REQUIRED WORK
Could you revise the records below so that every "How do I perform" becomes "How can I carry out", with nothing else changed?
____ DATASET ENTRIES
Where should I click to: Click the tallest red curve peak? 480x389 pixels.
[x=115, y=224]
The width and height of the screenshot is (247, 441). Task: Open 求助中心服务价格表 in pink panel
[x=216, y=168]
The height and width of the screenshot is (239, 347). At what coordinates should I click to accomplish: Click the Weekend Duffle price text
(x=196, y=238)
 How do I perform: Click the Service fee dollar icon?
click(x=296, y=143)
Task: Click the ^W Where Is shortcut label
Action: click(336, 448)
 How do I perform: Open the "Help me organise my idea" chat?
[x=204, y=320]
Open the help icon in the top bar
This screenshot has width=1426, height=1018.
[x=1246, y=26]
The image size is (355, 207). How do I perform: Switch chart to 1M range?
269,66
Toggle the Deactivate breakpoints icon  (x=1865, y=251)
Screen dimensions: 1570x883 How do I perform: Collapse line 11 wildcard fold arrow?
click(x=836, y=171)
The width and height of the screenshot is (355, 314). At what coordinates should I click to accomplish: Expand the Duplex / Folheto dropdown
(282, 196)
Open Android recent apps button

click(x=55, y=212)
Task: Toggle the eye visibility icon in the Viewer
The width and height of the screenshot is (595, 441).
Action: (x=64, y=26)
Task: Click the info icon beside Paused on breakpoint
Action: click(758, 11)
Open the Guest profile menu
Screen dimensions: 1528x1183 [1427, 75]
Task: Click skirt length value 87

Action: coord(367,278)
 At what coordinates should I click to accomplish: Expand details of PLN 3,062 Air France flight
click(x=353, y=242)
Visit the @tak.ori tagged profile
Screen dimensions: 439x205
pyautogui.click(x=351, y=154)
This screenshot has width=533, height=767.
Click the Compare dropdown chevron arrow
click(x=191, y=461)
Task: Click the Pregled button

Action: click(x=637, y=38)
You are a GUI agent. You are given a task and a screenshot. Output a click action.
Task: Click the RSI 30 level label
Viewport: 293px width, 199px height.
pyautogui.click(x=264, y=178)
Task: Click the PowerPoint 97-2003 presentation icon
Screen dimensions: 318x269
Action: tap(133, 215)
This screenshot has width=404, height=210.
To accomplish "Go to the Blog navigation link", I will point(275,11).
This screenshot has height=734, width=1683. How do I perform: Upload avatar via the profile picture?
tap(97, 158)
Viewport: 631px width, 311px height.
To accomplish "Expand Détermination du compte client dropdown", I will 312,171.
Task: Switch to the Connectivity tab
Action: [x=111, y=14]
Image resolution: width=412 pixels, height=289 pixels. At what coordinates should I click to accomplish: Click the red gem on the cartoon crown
________
RESULT OF THE EXERCISE
Where should I click to: Click the tallest red curve peak? 480x389 pixels.
[x=115, y=224]
The width and height of the screenshot is (247, 441). Task: Open 求助中心服务价格表 in pink panel
[x=216, y=168]
The height and width of the screenshot is (239, 347). At what coordinates should I click to accomplish: Click the Weekend Duffle price text
(x=196, y=238)
 How can I carry out: Click the Service fee dollar icon?
click(x=296, y=143)
Task: Click the ^W Where Is shortcut label
Action: click(336, 448)
 How can I carry out: Open the "Help me organise my idea" chat?
[x=204, y=320]
Open the help icon in the top bar
This screenshot has width=1426, height=1018.
[x=1246, y=26]
The image size is (355, 207). How can I carry out: Switch chart to 1M range?
269,66
Toggle the Deactivate breakpoints icon  (x=1865, y=251)
Screen dimensions: 1570x883 How can I carry out: Collapse line 11 wildcard fold arrow?
click(x=836, y=171)
The width and height of the screenshot is (355, 314). At what coordinates should I click to accomplish: Expand the Duplex / Folheto dropdown
(282, 196)
Open Android recent apps button

click(x=55, y=212)
Task: Toggle the eye visibility icon in the Viewer
The width and height of the screenshot is (595, 441).
Action: (x=64, y=26)
Task: Click the info icon beside Paused on breakpoint
Action: click(758, 11)
Open the Guest profile menu
Screen dimensions: 1528x1183 [1427, 75]
Task: Click skirt length value 87

Action: coord(367,278)
 At what coordinates should I click to accomplish: Expand details of PLN 3,062 Air France flight
click(x=353, y=242)
Visit the @tak.ori tagged profile
Screen dimensions: 439x205
pyautogui.click(x=351, y=154)
This screenshot has width=533, height=767.
Click the Compare dropdown chevron arrow
click(x=191, y=461)
Task: Click the Pregled button

Action: click(x=637, y=38)
You are a GUI agent. You are given a task and a screenshot. Output a click action.
Task: Click the RSI 30 level label
Viewport: 293px width, 199px height.
pyautogui.click(x=264, y=178)
Task: Click the PowerPoint 97-2003 presentation icon
Screen dimensions: 318x269
Action: tap(133, 215)
This screenshot has width=404, height=210.
To accomplish "Go to the Blog navigation link", I will point(275,11).
This screenshot has height=734, width=1683. How can I carry out: Upload avatar via the profile picture?
tap(97, 158)
Viewport: 631px width, 311px height.
To accomplish "Expand Détermination du compte client dropdown", I will 312,171.
Task: Switch to the Connectivity tab
Action: [x=111, y=14]
Image resolution: width=412 pixels, height=289 pixels. At what coordinates should I click to accomplish: Click the red gem on the cartoon crown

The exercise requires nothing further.